## QUESTIONS SUR L'ENTRETIEN
1 > Réécrivez le passage de l'entretien avec Renaud Cohade allant de «Ça m’a fait» jusqu'à «Tarak, les kinés.», en substituant «fin de semaine» à «week-end».
2 > D'après l'entretien avec Renaud Cohade, avec quel club avait-il remporté le match 1-0 à Geoffroy-Guichard en septembre 2019 ?

## ENTRETIEN SÉLECTIONNÉ
▼

Après avoir assisté à la victoire des Verts contre Dijon, Renaud Cohade suivra avec attention le match qui opposera ses deux anciens clubs lundi prochain au stade des Antonins.


Coco, comment as-tu vécu ton retour à Geoffroy-Guichard ?

Ça m’a fait énormément plaisir de retrouver ce stade où j’ai vécu en tant que joueur beaucoup de grands moments. En plus les Verts ont gagné donc j’ai vraiment passé un super week-end. J'en ai profité aussi pour voir aussi Jérémy Clément et François Clerc à Andrézieux. J’ai eu un peu de nostalgie en me remémorant les fortes émotions que j’ai connues à l'ASSE. Ce club m’a marqué à vie, ce stade aussi. Ça me donne envie d’y revenir encore. J’ai été très content de revoir des personnes qui sont toujours au club, à commencer par mon ami Loïc bien sûr. On a joué quatre ans ensemble. J’ai revu aussi le doc Tarak, les kinés.

Geoffroy me manquait, je n’étais plus venu ici depuis le match que j’avais gagné 1-0 avec Metz en septembre 2019. Le club m’a invité à faire une séance de dédicaces aux musée des Verts. J’avais déjà été sollicité l’année passée mais j’avais dû décliner l’invitation car j’avais eu un décès à cette période. Je remercie le club d’avoir pensé à moi. J’ai visité la nouvelle brasserie, c’est magnifique ce qu’ils ont fait. J’ai ressenti de la ferveur en entrant dans le Chaudron, ce club a une âme. Avec la victoire au bout, c’était vraiment une après-midi parfaite !

J’avais déjà eu l’occasion de le visiter mais le Musée des Verts est vraiment top, il faut féliciter Philippe Gastal et Laurent Chastellière et tous ceux qui ont oeuvré à cette réussite. Je trouve que c’est indispensable qu’il y ait un lieu comme ça dans le club. Le musée met en avant la riche histoire de ce club et montre à quel point l’ASSE a marqué l’histoire du football français. Le musée permet aussi aux joueurs qui arrivent de savoir dans quel club ils mettent les pieds. C’est important qu’ils s’imprègnent du club. L’ASSE n’est pas n’importe quel club, c’est un honneur d’en porter les couleurs. Il faut s’en montrer digne.

J'ai été touché par les nombreux messages de sympathie que j'ai reçu lors de cette séance de dédicaces. On sent que les années de l'ère Galtier ont beaucoup marqué les gens. C'est une époque où on a eu des résultats, la victoire en Coupe de la Ligue, les matches de Coupe d'Europe, des derbies mémorables qu'on a gagnés. Je pense que pas mal de supporters se sont identifiés à nous car on avait une équipe solidaire, combative avec quand même de la qualité. Tu ne gagnes pas un trophée par hasard, on avait Aubame bien sûr mais aussi des joueurs comme Josuha et Kurt qui ont fait une belle carrière derrière.

▲

## LIGNES RÉPERTORIÉES
▼

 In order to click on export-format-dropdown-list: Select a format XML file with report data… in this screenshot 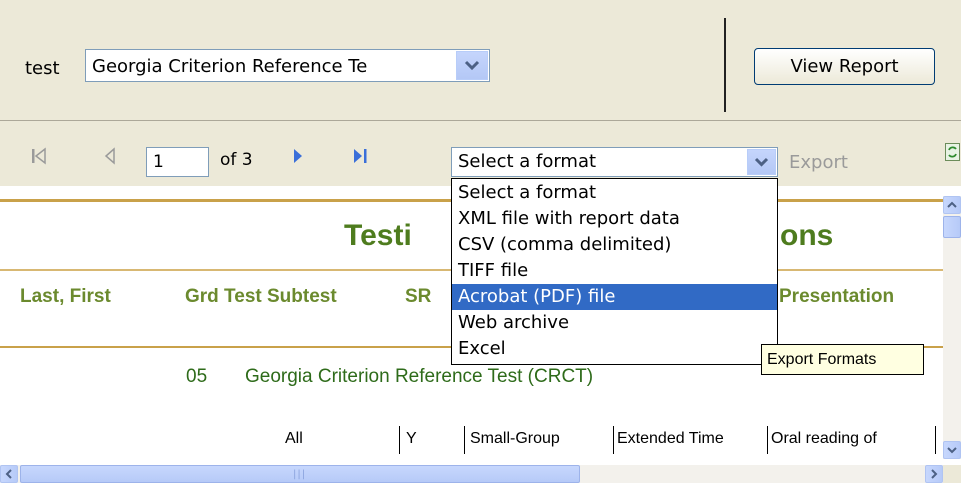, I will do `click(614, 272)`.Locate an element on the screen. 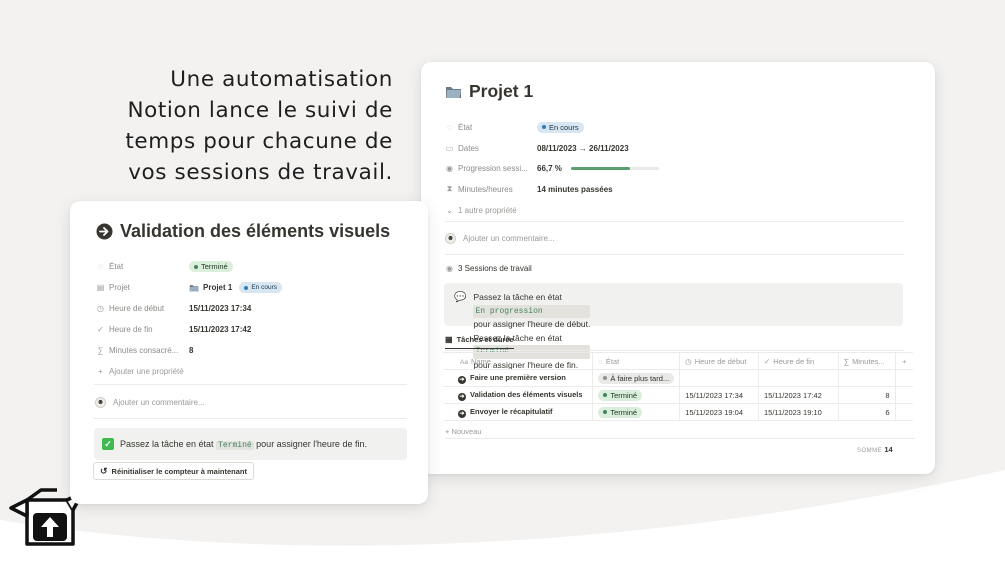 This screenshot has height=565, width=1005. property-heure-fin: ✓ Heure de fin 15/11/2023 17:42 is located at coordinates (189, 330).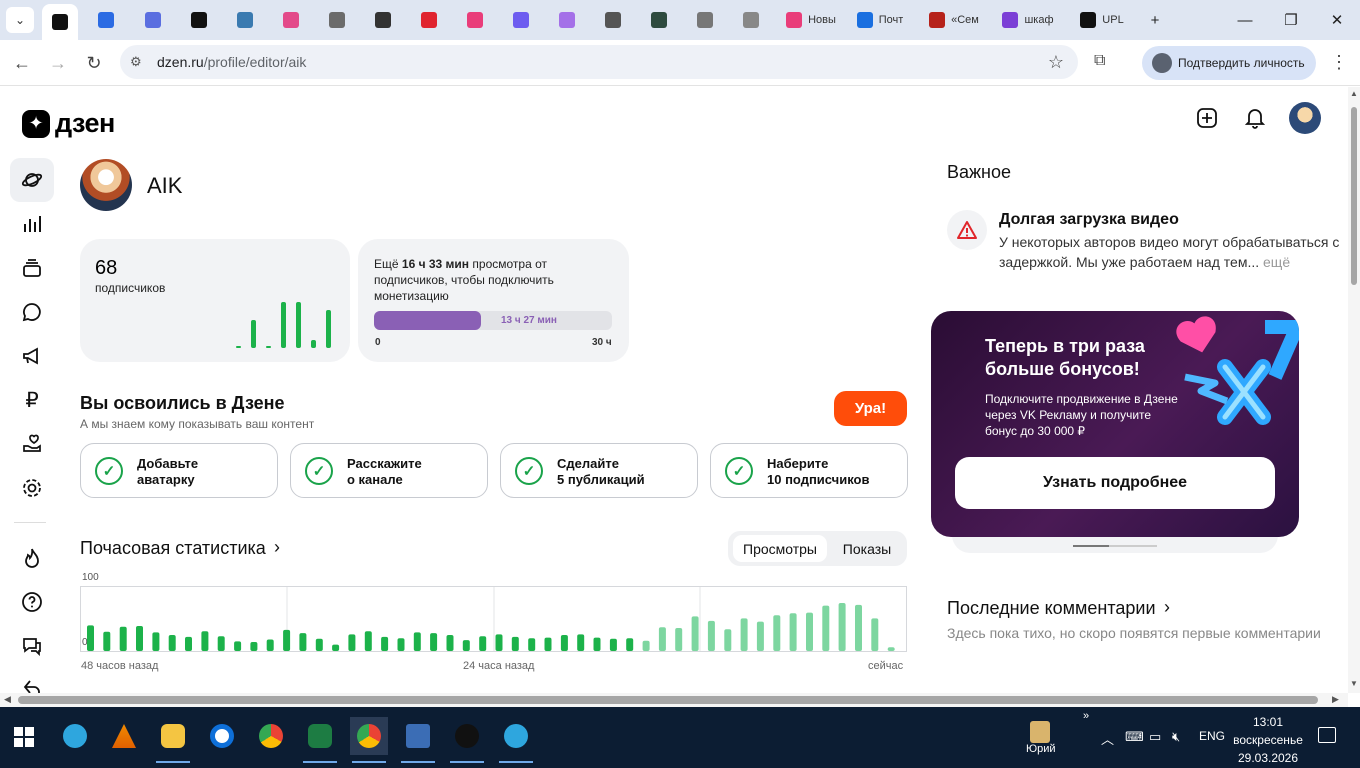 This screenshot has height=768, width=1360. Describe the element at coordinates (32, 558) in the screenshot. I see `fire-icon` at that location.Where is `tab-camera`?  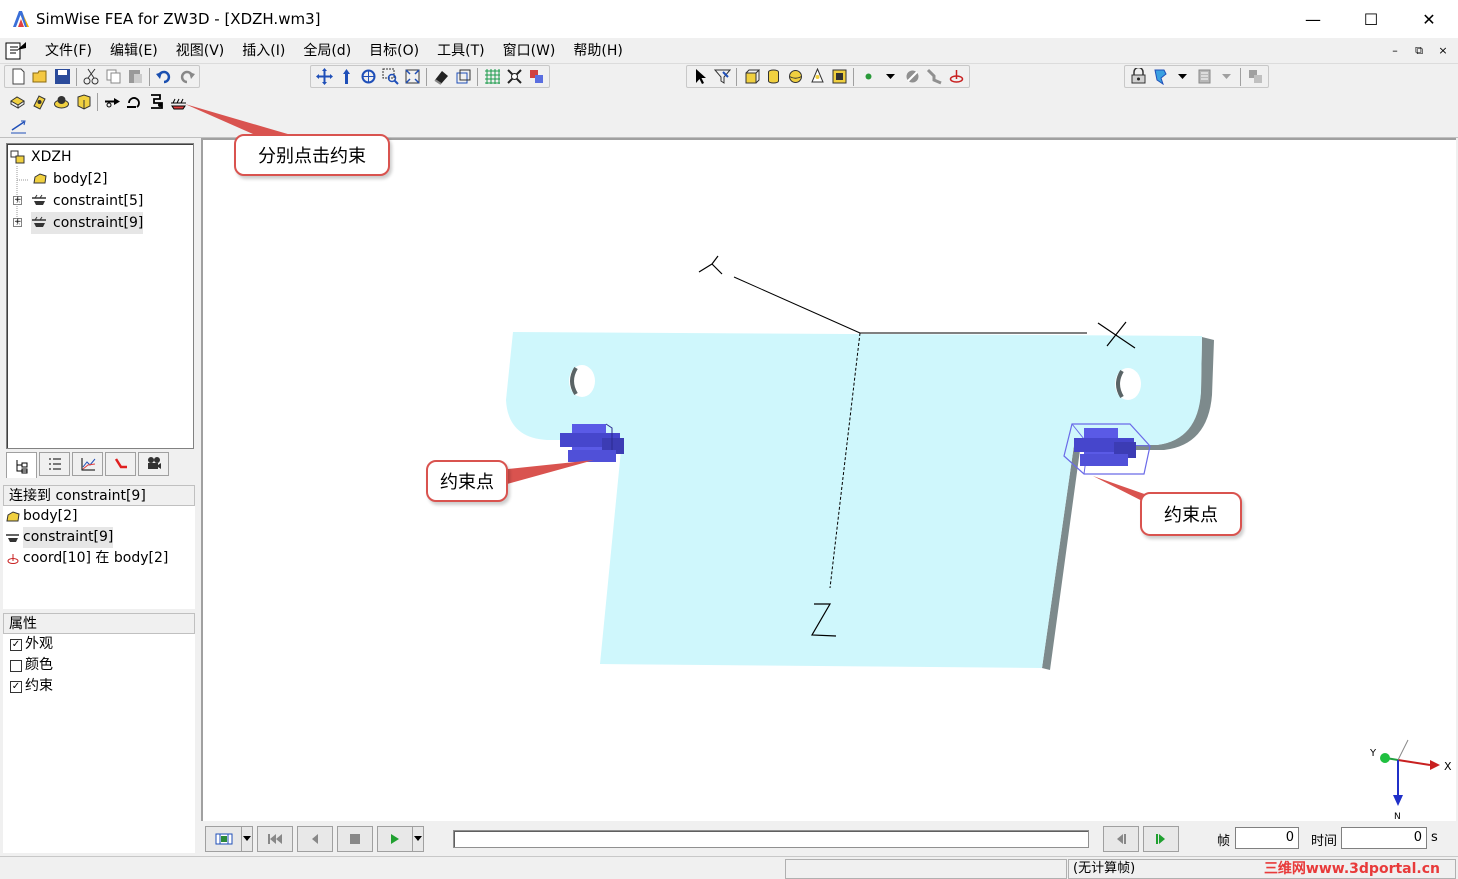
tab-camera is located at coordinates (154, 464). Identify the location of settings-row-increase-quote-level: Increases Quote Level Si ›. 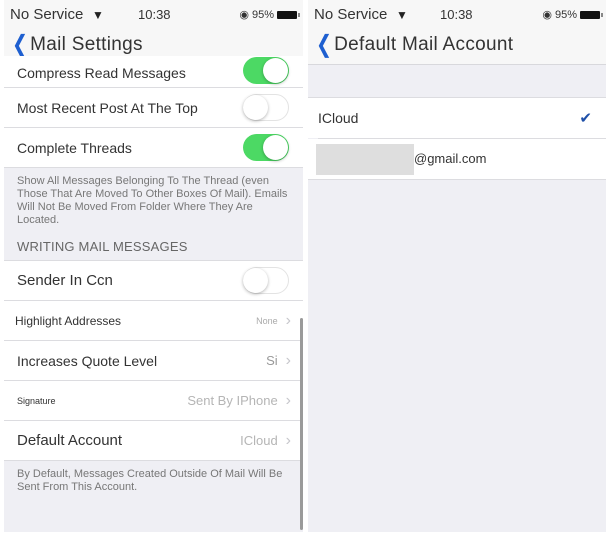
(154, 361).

▲

## EXERCICE CORRIGÉ
1 >
Ça m’a fait énormément plaisir de retrouver ce stade où j’ai vécu en tant que joueur beaucoup de grands moments. En plus les Verts ont gagné donc j’ai vraiment passé un super fin de semaine. J'en ai profité aussi pour voir aussi Jérémy Clément et François Clerc à Andrézieux. J’ai eu un peu de nostalgie en me remémorant les fortes émotions que j’ai connues à l'ASSE. Ce club m’a marqué à vie, ce stade aussi. Ça me donne envie d’y revenir encore. J’ai été très content de revoir des personnes qui sont toujours au club, à commencer par mon ami Loïc bien sûr. On a joué quatre ans ensemble. J’ai revu aussi le doc Tarak, les kinés.

2 > Avec Metz.